Instructions to follow:
Nothing in the listing may change. Repeat all of it.

Records supplied:
#####

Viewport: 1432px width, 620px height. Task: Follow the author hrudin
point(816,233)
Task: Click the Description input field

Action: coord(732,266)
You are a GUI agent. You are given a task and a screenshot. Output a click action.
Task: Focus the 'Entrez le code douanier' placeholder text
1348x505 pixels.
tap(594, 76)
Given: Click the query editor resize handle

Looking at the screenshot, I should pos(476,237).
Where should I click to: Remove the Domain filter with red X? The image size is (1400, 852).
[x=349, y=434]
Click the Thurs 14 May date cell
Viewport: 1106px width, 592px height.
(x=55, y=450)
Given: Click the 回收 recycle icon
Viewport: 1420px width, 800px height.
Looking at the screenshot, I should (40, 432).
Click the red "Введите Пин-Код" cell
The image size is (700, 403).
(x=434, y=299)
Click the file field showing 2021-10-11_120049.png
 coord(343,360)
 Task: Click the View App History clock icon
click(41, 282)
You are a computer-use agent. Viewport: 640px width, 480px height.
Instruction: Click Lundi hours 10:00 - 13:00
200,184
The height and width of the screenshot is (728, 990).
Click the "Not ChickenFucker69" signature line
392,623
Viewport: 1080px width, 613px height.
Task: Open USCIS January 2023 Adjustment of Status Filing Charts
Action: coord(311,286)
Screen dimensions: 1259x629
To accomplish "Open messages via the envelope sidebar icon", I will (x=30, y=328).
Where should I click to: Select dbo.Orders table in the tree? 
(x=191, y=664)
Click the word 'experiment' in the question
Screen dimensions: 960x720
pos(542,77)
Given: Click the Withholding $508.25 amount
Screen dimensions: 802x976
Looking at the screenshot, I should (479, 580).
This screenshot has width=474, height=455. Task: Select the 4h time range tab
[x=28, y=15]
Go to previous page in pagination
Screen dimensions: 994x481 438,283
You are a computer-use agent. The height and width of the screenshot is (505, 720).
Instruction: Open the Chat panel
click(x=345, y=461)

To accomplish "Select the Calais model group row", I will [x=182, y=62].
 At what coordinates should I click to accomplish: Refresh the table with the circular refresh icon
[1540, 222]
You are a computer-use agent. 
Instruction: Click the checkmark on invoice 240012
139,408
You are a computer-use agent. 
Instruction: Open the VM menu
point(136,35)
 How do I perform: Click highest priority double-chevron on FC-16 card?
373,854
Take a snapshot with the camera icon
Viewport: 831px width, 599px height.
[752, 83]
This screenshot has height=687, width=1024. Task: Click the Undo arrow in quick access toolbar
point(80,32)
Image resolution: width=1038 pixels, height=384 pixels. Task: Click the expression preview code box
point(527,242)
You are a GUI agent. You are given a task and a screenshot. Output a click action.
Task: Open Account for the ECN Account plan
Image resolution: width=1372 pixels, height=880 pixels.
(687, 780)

#####

Problem solution:
Viewport: 1432px width, 620px height. Task: Follow the author hrudin
point(816,233)
Task: Click the Description input field

Action: coord(732,266)
You are a GUI agent. You are given a task and a screenshot. Output a click action.
Task: Focus the 'Entrez le code douanier' placeholder text
1348x505 pixels.
tap(594, 76)
Given: Click the query editor resize handle

Looking at the screenshot, I should pos(476,237).
Where should I click to: Remove the Domain filter with red X? The image size is (1400, 852).
[x=349, y=434]
Click the Thurs 14 May date cell
Viewport: 1106px width, 592px height.
(x=55, y=450)
Given: Click the 回收 recycle icon
Viewport: 1420px width, 800px height.
Looking at the screenshot, I should (40, 432).
Click the red "Введите Пин-Код" cell
The image size is (700, 403).
(x=434, y=299)
Click the file field showing 2021-10-11_120049.png
 coord(343,360)
 Task: Click the View App History clock icon
click(41, 282)
You are a computer-use agent. Viewport: 640px width, 480px height.
Instruction: Click Lundi hours 10:00 - 13:00
200,184
The height and width of the screenshot is (728, 990).
Click the "Not ChickenFucker69" signature line
392,623
Viewport: 1080px width, 613px height.
Task: Open USCIS January 2023 Adjustment of Status Filing Charts
Action: coord(311,286)
Screen dimensions: 1259x629
To accomplish "Open messages via the envelope sidebar icon", I will (x=30, y=328).
Where should I click to: Select dbo.Orders table in the tree? 
(x=191, y=664)
Click the word 'experiment' in the question
Screen dimensions: 960x720
pos(542,77)
Given: Click the Withholding $508.25 amount
Screen dimensions: 802x976
Looking at the screenshot, I should (479, 580).
This screenshot has width=474, height=455. Task: Select the 4h time range tab
[x=28, y=15]
Go to previous page in pagination
Screen dimensions: 994x481 438,283
You are a computer-use agent. The height and width of the screenshot is (505, 720).
Instruction: Open the Chat panel
click(x=345, y=461)

To accomplish "Select the Calais model group row", I will [x=182, y=62].
 At what coordinates should I click to accomplish: Refresh the table with the circular refresh icon
[1540, 222]
You are a computer-use agent. 
Instruction: Click the checkmark on invoice 240012
139,408
You are a computer-use agent. 
Instruction: Open the VM menu
point(136,35)
 How do I perform: Click highest priority double-chevron on FC-16 card?
373,854
Take a snapshot with the camera icon
Viewport: 831px width, 599px height.
[752, 83]
This screenshot has height=687, width=1024. Task: Click the Undo arrow in quick access toolbar
point(80,32)
Image resolution: width=1038 pixels, height=384 pixels. Task: Click the expression preview code box
point(527,242)
You are a GUI agent. You are given a task and a screenshot. Output a click action.
Task: Open Account for the ECN Account plan
Image resolution: width=1372 pixels, height=880 pixels.
(687, 780)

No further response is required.